◆ SOURCE INFORMATION ◆
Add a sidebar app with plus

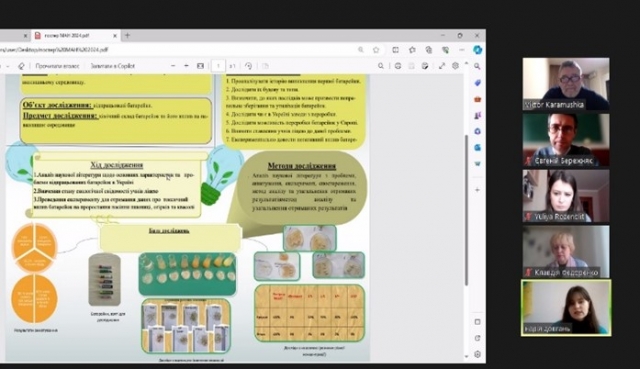477,190
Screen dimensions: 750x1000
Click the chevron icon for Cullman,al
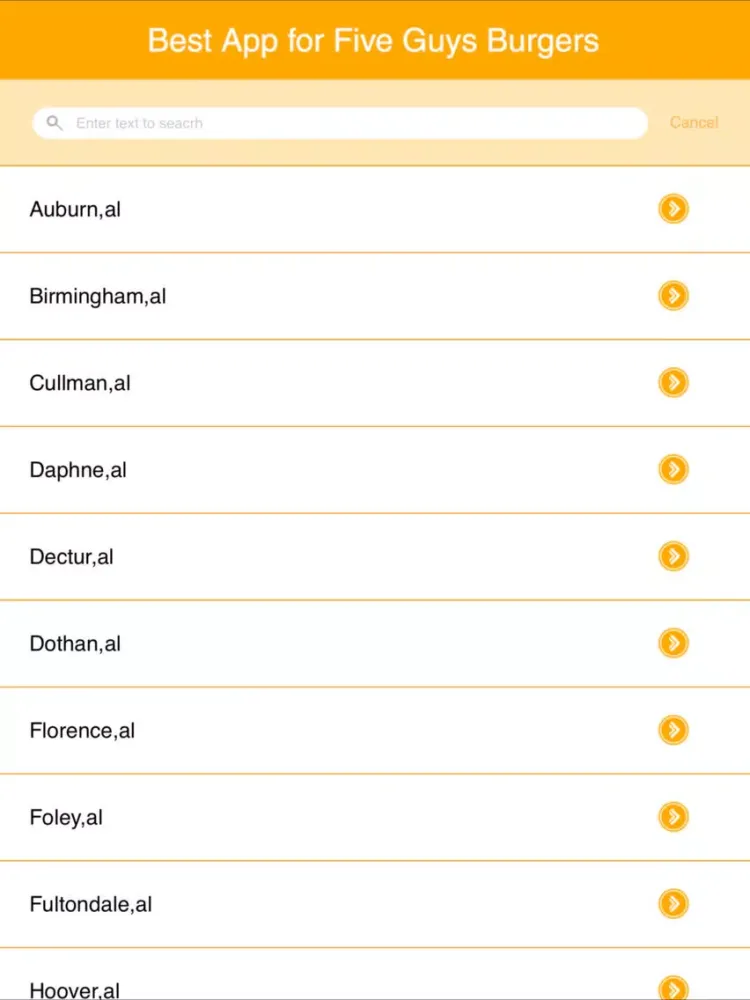(673, 383)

◆ EXERCISE ◆
Extract all the data above exactly, excluding every picture.

◆ YOUR RESPONSE ◆
Add a sidebar app with plus

477,190
Screen dimensions: 750x1000
Click the chevron icon for Cullman,al
(673, 383)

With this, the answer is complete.